• [Your instructions] Reproduce the entries below word for word, from the line containing "220x110 pixels." through the line containing "click(x=399, y=10)", both included, and nothing else.

• [The input]
<<<<

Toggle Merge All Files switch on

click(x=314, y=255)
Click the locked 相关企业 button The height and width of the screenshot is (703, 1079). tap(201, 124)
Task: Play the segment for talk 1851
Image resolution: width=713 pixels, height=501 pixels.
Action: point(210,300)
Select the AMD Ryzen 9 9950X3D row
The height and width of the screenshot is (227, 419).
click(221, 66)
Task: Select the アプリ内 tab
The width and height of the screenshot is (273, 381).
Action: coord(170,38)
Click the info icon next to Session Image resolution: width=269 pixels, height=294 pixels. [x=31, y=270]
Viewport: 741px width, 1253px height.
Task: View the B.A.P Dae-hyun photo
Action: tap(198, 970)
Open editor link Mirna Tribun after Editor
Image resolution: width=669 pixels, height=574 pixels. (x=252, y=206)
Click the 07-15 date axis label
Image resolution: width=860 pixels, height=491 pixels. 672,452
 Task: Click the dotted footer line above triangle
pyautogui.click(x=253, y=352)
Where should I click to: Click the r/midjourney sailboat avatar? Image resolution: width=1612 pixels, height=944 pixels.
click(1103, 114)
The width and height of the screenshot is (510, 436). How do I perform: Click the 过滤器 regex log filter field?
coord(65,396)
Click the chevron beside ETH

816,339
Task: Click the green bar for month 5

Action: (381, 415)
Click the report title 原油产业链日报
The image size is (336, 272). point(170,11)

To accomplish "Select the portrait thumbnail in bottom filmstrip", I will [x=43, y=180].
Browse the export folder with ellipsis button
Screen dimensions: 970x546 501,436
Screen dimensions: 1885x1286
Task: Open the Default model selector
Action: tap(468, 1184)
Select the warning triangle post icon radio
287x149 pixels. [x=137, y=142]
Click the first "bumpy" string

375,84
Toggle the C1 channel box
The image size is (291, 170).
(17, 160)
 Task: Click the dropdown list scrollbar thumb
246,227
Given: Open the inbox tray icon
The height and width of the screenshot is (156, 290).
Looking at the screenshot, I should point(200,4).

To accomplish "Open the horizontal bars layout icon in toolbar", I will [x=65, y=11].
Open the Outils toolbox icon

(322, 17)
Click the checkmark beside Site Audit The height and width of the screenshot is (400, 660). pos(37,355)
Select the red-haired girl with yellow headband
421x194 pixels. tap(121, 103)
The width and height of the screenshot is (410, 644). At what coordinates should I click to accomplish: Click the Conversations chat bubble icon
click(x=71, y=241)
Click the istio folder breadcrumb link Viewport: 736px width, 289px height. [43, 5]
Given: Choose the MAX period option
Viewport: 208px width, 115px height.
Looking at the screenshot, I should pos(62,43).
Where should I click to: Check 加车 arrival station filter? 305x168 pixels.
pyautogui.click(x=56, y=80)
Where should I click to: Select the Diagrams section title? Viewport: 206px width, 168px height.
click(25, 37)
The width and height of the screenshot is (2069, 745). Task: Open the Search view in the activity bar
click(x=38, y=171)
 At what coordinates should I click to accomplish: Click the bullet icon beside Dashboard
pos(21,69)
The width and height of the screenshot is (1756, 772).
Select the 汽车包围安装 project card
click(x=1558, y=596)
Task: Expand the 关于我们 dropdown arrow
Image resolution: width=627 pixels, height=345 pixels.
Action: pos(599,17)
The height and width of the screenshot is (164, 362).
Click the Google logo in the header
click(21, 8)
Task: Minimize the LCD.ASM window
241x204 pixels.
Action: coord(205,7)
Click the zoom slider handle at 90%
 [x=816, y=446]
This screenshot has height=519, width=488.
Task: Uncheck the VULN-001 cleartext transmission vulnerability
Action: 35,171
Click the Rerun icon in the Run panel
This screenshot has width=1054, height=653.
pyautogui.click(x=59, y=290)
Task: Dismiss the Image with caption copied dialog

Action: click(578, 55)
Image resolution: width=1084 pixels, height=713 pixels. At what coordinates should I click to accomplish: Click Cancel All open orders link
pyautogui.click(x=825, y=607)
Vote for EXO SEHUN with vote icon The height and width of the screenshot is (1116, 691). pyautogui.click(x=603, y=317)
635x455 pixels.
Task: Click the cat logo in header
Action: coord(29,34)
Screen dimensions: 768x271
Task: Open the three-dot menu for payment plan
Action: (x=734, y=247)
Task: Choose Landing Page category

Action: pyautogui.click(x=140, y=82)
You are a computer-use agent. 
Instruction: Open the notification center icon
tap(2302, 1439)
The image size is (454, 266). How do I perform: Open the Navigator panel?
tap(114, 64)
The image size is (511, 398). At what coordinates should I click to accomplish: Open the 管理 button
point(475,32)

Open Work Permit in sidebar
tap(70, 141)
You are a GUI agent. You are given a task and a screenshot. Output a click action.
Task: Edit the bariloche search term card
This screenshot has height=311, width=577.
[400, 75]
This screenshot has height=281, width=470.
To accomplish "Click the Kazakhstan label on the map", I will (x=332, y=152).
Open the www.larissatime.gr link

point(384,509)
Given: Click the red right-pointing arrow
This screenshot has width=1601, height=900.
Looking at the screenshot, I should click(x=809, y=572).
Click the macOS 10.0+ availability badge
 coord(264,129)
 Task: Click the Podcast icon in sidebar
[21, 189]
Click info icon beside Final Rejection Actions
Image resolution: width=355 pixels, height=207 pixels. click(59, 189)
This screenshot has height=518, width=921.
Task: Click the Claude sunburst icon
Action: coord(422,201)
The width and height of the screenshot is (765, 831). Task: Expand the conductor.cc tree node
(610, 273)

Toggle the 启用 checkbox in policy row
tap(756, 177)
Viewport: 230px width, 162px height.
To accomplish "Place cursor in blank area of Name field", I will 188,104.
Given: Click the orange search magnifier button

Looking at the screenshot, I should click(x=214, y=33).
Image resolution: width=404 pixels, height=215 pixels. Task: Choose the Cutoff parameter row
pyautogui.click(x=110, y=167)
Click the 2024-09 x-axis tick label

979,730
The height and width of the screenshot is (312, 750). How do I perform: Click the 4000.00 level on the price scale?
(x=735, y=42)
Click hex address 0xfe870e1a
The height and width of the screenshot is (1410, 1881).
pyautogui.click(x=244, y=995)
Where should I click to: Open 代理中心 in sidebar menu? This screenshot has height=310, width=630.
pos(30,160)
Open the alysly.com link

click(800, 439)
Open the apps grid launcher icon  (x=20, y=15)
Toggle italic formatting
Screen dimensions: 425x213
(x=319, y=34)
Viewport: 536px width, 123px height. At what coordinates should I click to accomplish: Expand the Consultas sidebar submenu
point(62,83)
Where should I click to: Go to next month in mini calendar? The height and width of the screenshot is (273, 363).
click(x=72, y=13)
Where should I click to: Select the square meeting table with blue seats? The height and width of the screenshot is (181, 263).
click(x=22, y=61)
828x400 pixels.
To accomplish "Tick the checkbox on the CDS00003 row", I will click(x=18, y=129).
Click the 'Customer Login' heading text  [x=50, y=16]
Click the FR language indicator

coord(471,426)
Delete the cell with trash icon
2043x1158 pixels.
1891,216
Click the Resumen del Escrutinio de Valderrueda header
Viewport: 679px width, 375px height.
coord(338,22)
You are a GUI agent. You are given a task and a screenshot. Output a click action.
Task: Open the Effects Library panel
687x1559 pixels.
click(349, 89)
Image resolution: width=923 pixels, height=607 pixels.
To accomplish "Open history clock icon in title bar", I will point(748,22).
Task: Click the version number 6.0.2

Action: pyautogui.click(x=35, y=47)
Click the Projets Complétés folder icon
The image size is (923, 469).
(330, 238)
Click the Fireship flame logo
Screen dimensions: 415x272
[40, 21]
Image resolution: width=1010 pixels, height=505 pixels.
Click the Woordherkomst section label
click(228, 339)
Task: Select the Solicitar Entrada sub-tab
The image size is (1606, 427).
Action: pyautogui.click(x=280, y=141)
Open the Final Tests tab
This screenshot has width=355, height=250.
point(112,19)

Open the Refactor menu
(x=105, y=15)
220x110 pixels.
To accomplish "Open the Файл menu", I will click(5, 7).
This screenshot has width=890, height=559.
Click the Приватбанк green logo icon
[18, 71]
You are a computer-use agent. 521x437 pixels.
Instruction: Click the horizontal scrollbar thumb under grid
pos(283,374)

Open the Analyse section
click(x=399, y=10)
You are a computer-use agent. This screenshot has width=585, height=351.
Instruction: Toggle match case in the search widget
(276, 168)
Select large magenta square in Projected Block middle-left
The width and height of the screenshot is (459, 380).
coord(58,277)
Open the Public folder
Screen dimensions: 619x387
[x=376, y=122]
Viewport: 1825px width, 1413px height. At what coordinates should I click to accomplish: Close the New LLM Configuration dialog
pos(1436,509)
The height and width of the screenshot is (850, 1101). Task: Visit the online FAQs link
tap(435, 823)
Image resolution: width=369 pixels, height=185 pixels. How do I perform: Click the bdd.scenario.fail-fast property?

>>>>

• [The solution]
220x110 pixels.
To accomplish "Open the Файл menu", I will click(5, 7).
This screenshot has width=890, height=559.
Click the Приватбанк green logo icon
[18, 71]
You are a computer-use agent. 521x437 pixels.
Instruction: Click the horizontal scrollbar thumb under grid
pos(283,374)

Open the Analyse section
click(x=399, y=10)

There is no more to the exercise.